This article is made possible through Spotlight PA’s partnership with NOTUS, a nonpartisan news organization that covers government and politics with the fresh eyes of early career journalists and the expertise of veteran reporters.
The numbers are bearing out what many lawmakers feared: Many Americans can’t afford health insurance through the federal marketplaces without boosted subsidies.
More than one in five people who enrolled in health insurance through HealthCare.gov during open enrollment and in the weeks immediately following were dropped from coverage for failing to pay their first month’s premium, according to internal Centers for Medicare and Medicaid Services, or CMS, documents obtained by NOTUS that haven’t been made public.
The roughly 21% decline in enrollment in the 30 states using the federal marketplace is significantly higher than the rate of last year, when 12% of enrollees dropped off over the same time frame.
The numbers support widespread fears that the end of extra, pandemic-era subsidies, which congressional Republicans declined to extend in December, would leave Affordable Care Act plans unaffordable for some Americans.
Faced with such a stark drop in enrollment, leadership at CMS, which is led by Administrator Mehmet Oz, is seeking to attribute a majority of the enrollment declines to rooting out fraud rather than people not paying their premiums, according to three CMS sources. The sources said it’s unlikely fraud is behind most of the cancellations.
While marketplace fraud has been a problem in recent years, partly because insurance agents and brokers exploited Biden administration policies allowing year-round sign-ups, it’s more likely that a majority of the cancellations are among customers who were automatically reenrolled in their plans from last year and just never paid the premiums.
That happens every year, but this year’s rate of cancellations is significantly higher. This year also saw fewer sign-ups to begin with, leaving total ACA enrollment at around 19 million people, around 3 million fewer than one year ago, according to CMS documents.
A CMS spokesperson said ACA fraud “skyrocketed under the Biden administration” and depicted the enrollment surge as “largely the result of people being enrolled onto ACA plans without their consent or enrolling into subsidized ACA plans that they did not qualify for based on income.”
“President Trump’s CMS has been laser-focused on lowering premiums and rooting out persistent fraud in the ACA system on behalf of American taxpayers,” the spokesperson said.
Enrollment on HealthCare.gov remains far higher than before the COVID-19 pandemic even with the declines. Signups more than doubled from 11 million enrollees to around 24 million, after Congress temporarily boosted subsidies for Americans to enroll across the board and raised the eligibility ceiling. Those subsidies expired on Dec. 31, 2025.
It’s typically been Democrats who downplay high costs in the ACA, which they passed under then-President Barack Obama in 2010. But that script flipped after the Republican-led Congress didn’t give into Democratic demands to extend the enhanced subsidies last year — something Democrats are hammering Republicans on in this year’s midterm elections.

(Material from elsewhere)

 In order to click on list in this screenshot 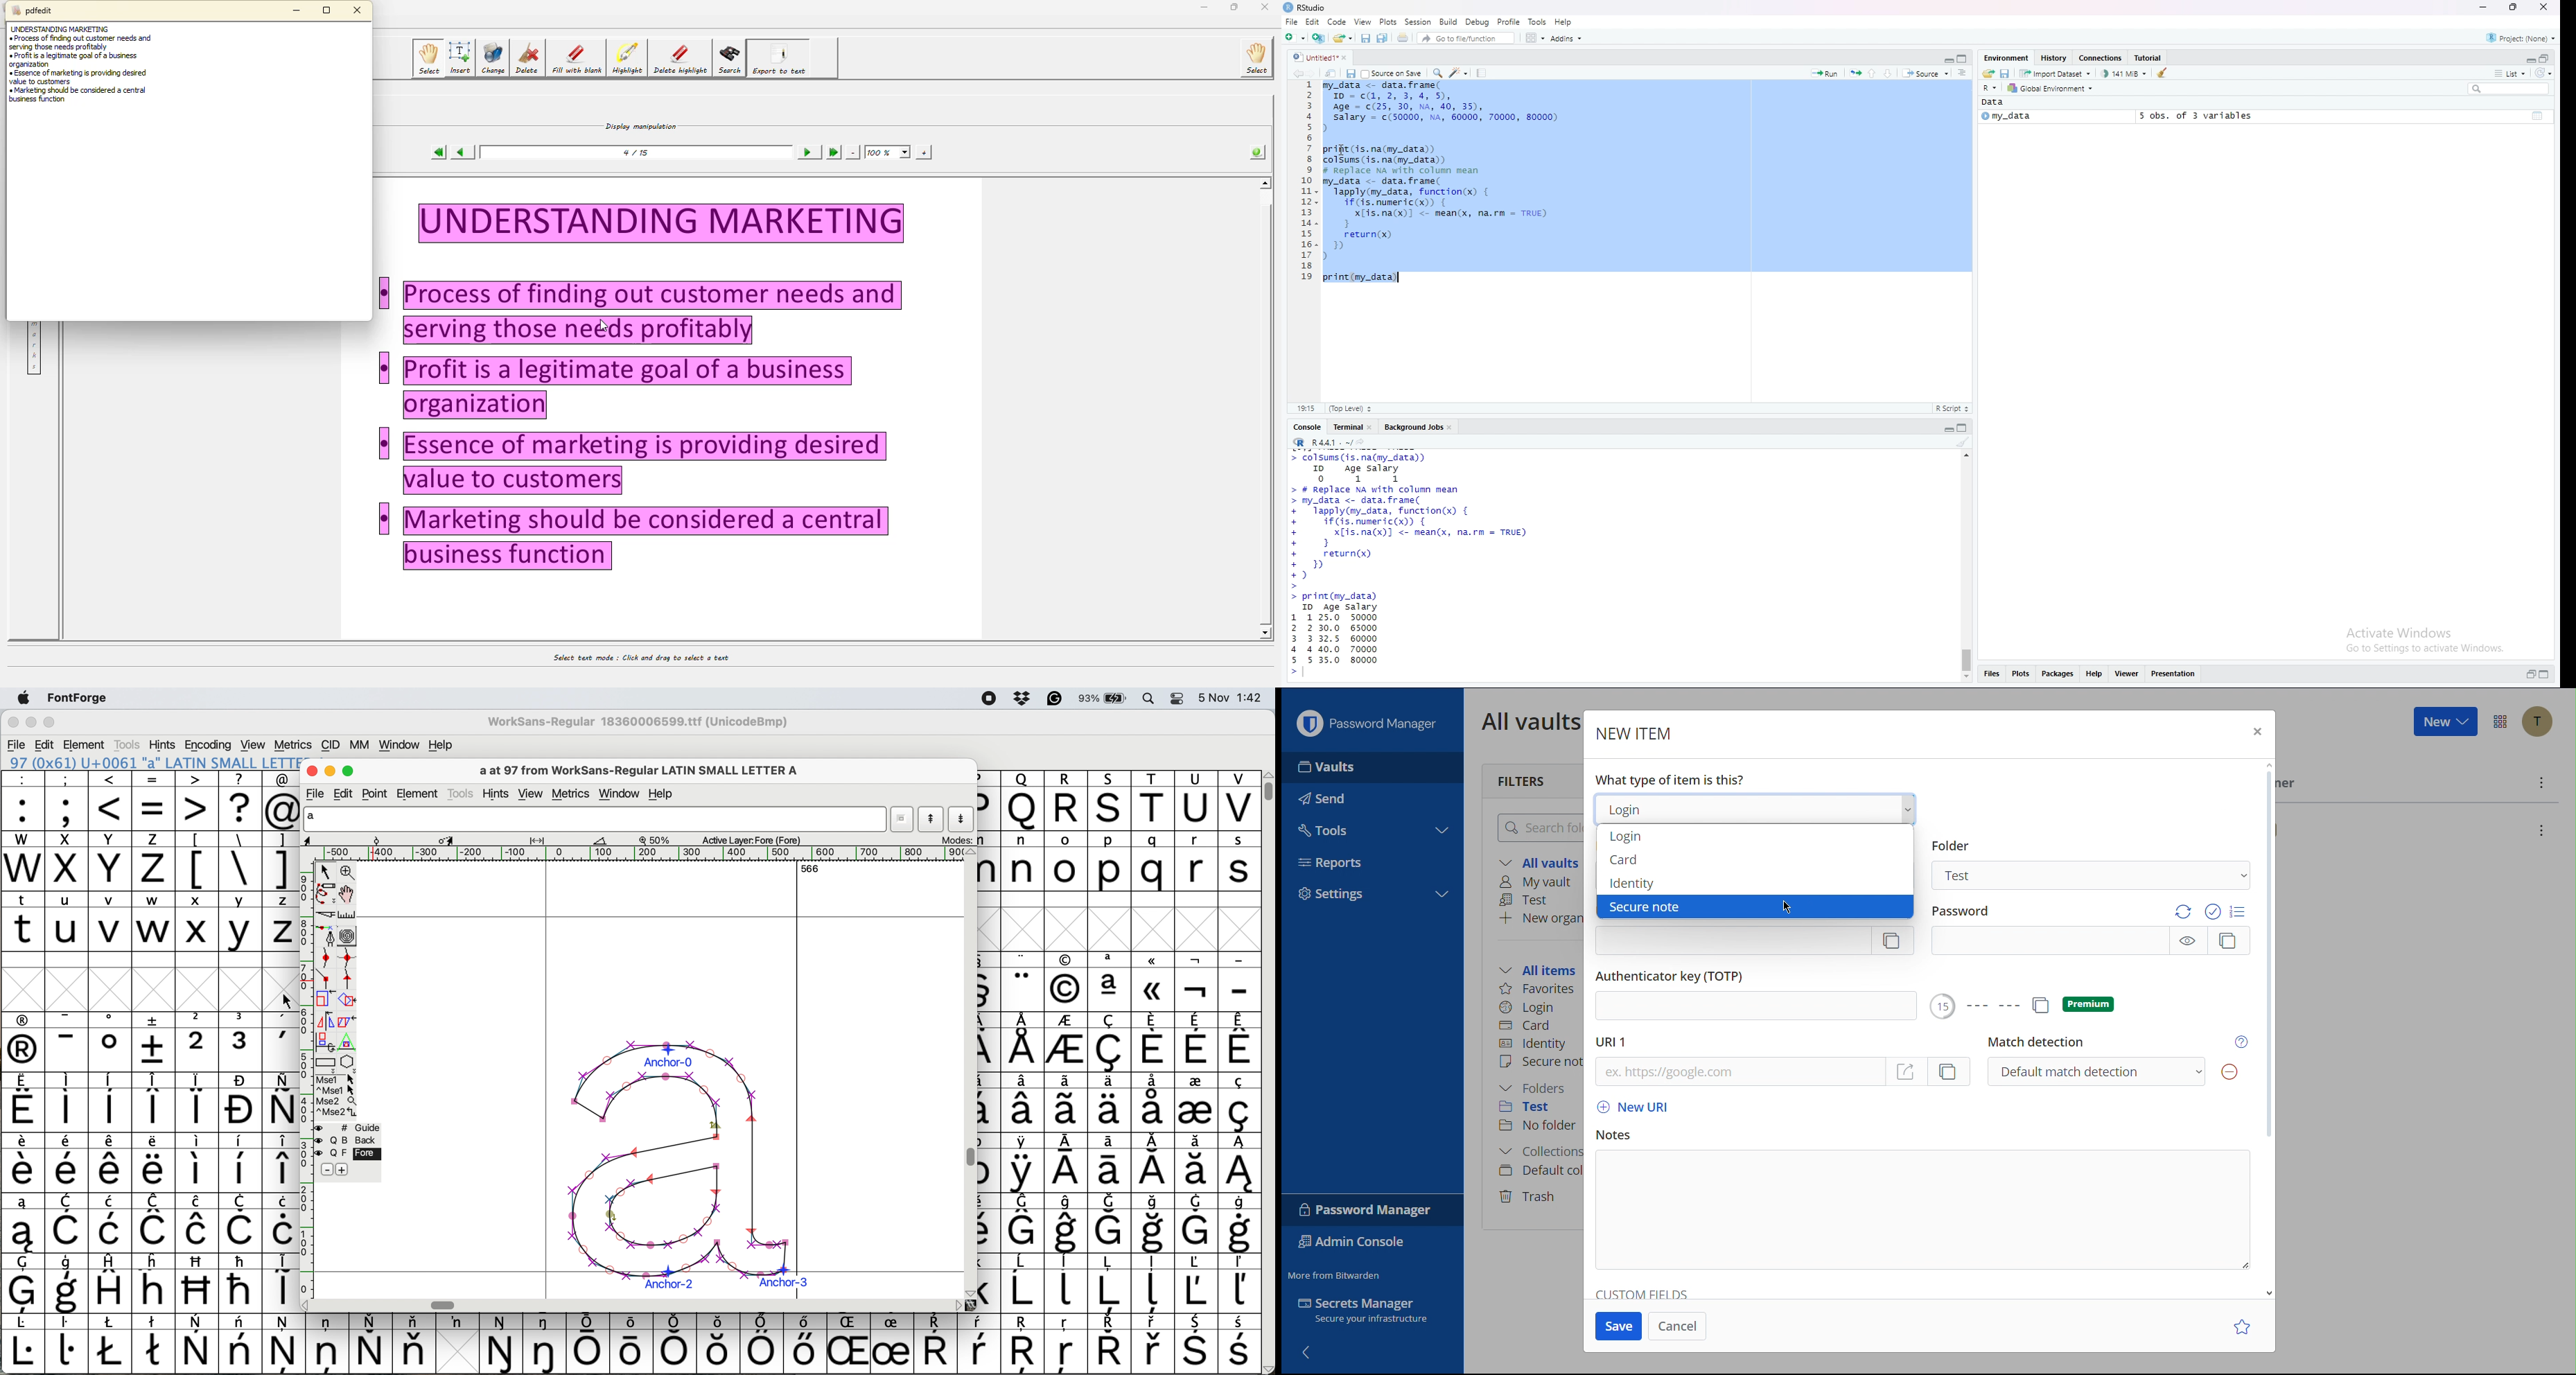, I will do `click(2510, 73)`.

Nationally, ACA enrollment has declined somewhat less — around 17% percent — between February and April. That’s because the 20 states running their own marketplaces were able to retain far more customers, losing 8% since the beginning of the year, according to the CMS documents.
Around half those states used their own funds to replace some of the expiring federal subsidies, helping blunt coverage losses. New Mexico, which fully covered the subsidy losses with its own dollars, managed to grow its marketplace enrollment.

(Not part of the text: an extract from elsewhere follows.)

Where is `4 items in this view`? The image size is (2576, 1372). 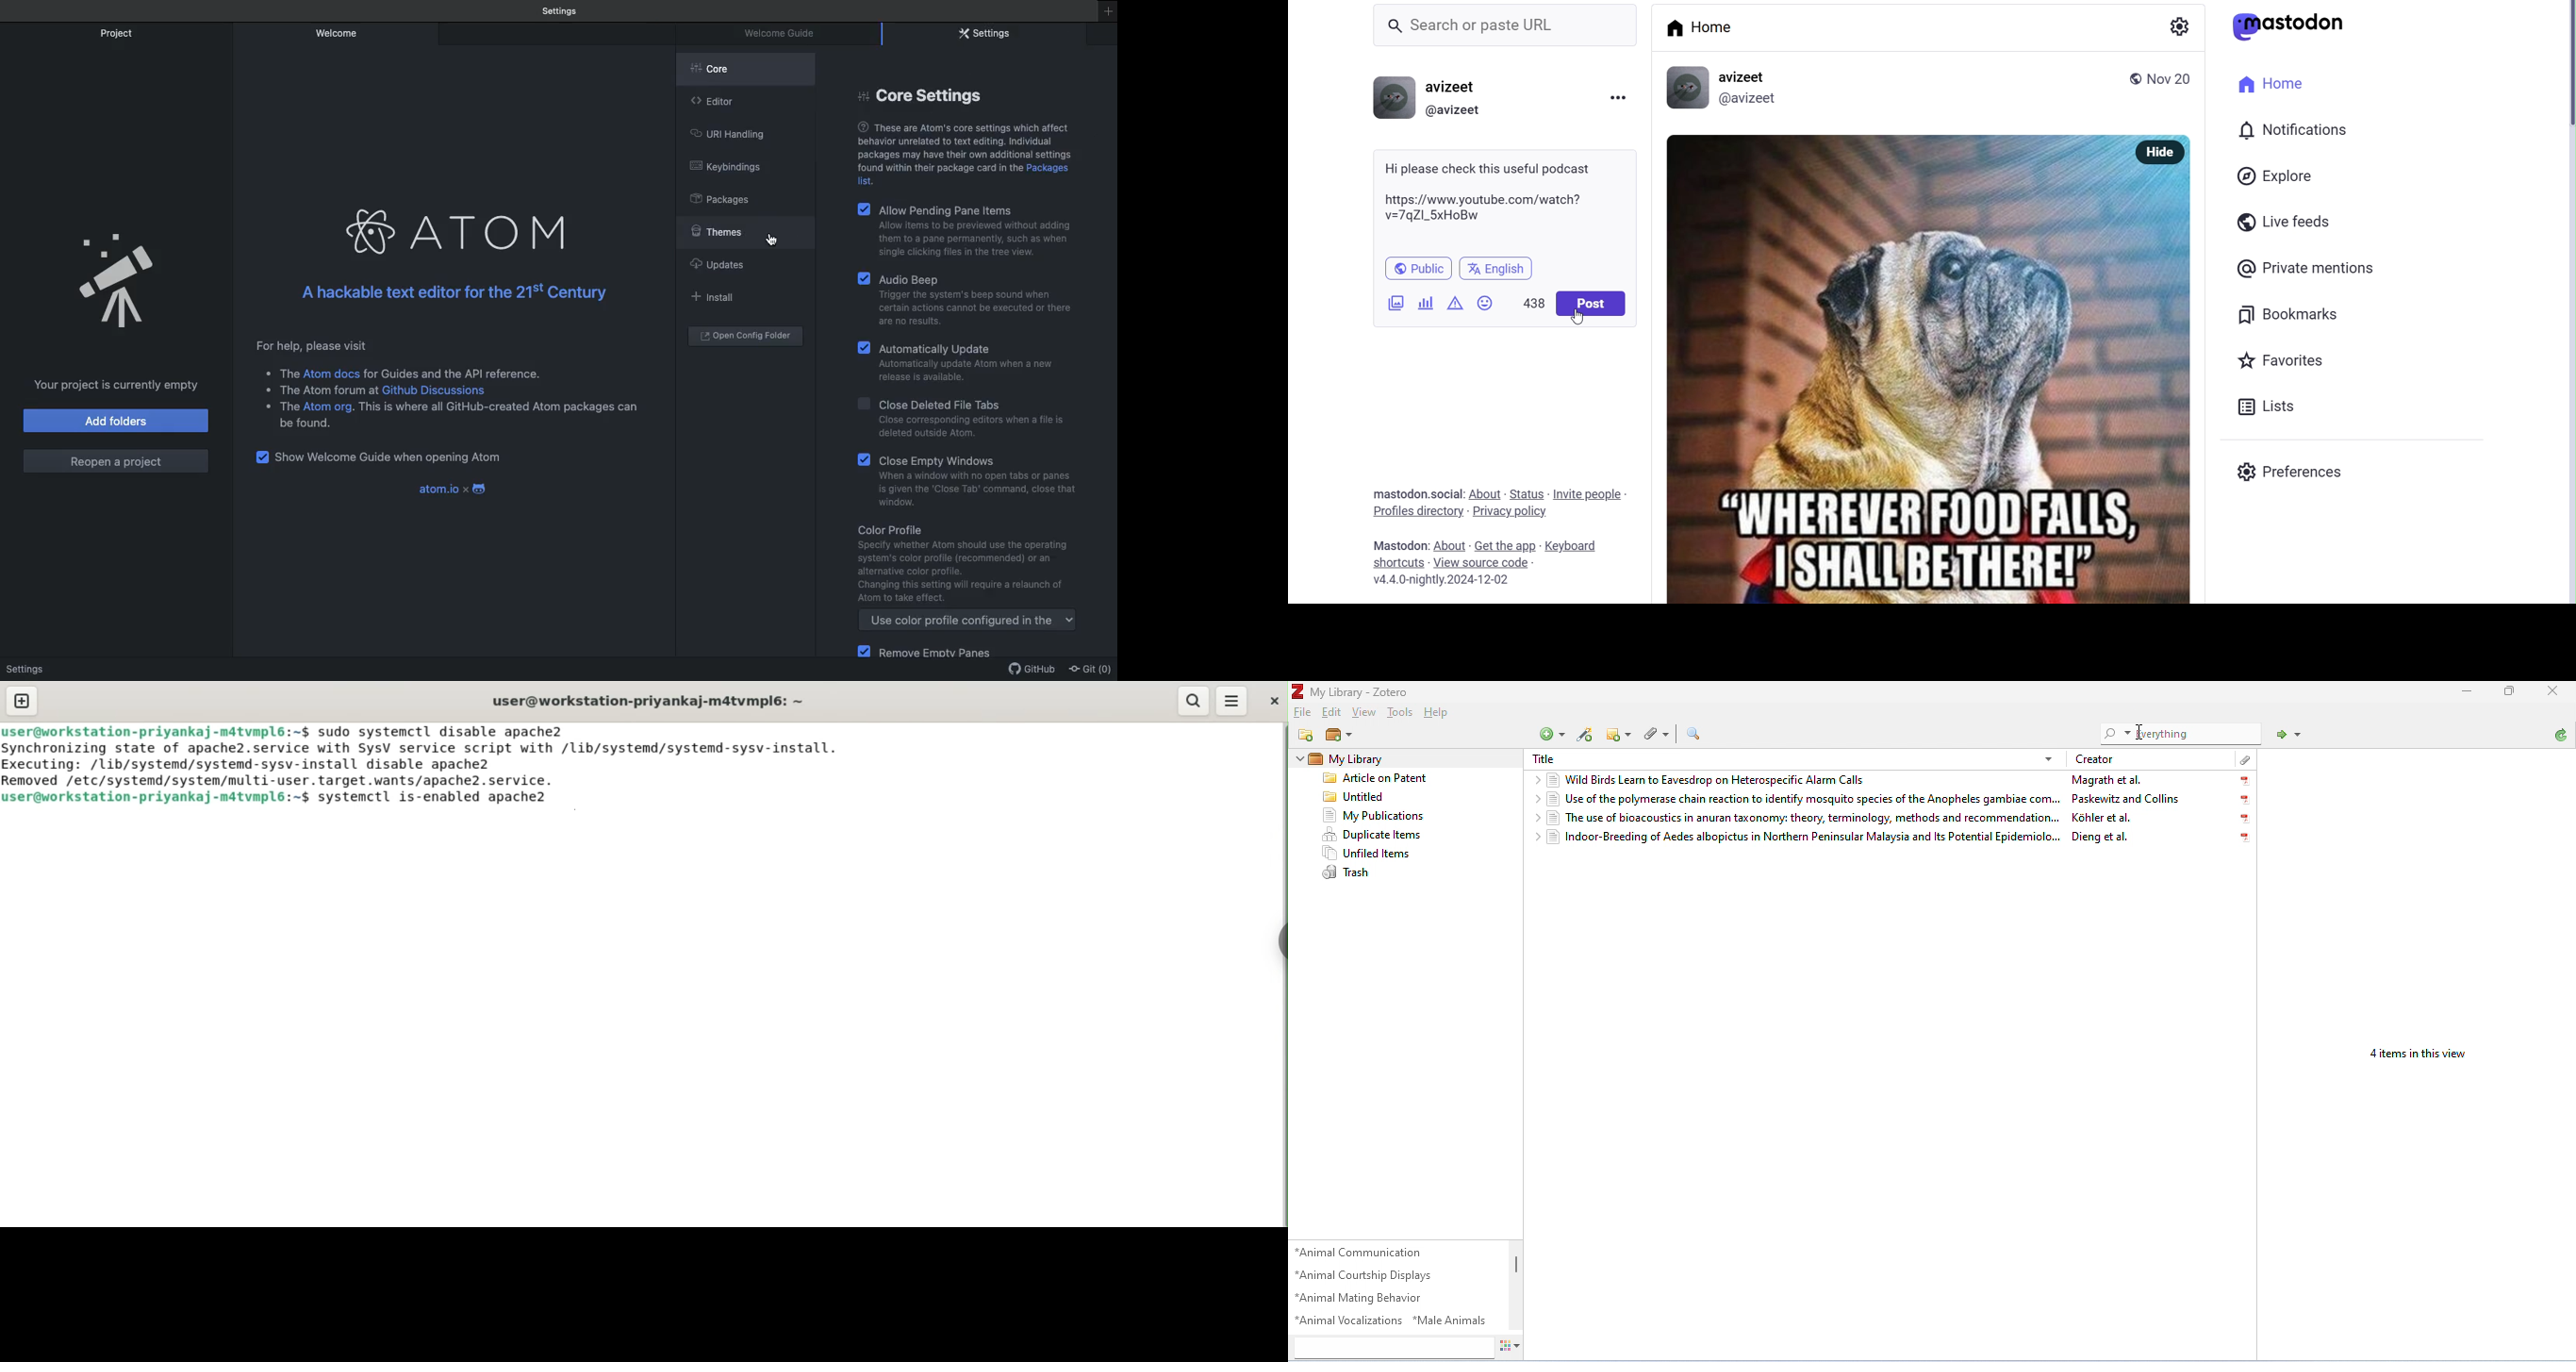 4 items in this view is located at coordinates (2419, 1055).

CMS officials have stressed that regular subsidies are still available for the vast majority of marketplace customers. Around 87% of enrollees were subsidized this year and they were able to buy the lowest-cost marketplace plan for $50 a month on average, Oz has said.
It was earners above 400% of the federal poverty level — around $87,000 for a couple — who may have felt the loss of the extra subsidies most keenly, as they no longer qualified for assistance and had to start paying their full monthly premiums for the first time in five years.
At the same time, premiums rose significantly. For example, a 40-year-old has to pay $644 a month on average for a “silver” plan, up from $497 last year.
Charles Gaba, who has for years crunched ACA data on his website ACASignups.net, said he had expected to see the steeper plan cancellations this year. But he said that’s only half the story.
“The other part of the story is how many people were forced to downgrade to cheaper coverage,” Gaba said, adding that’s what he and his wife did when their premium costs skyrocketed.
Insurers who sell marketplace plans have been reporting higher rates of plan cancellations this year. The Blue Cross Blue Shield Association, which sells plans in all 50 states, said its plans have lost 13.5% of the customers who enrolled earlier this year.
Those dropping coverage are most often between 25 and 40 and had purchased a mid-level “silver” plan, said Blue Cross Blue Shield Association’s Tom Wildsmith, a senior legislative director.
“This is the pattern we would have expected,” Wildsmith said.
The Blue Cross Blue Shield Association and other major marketplace insurers, including Centene and UnitedHealth, have reported significant year-over-year declines among their marketplace customers. Cigna has announced it will exit the marketplaces next year.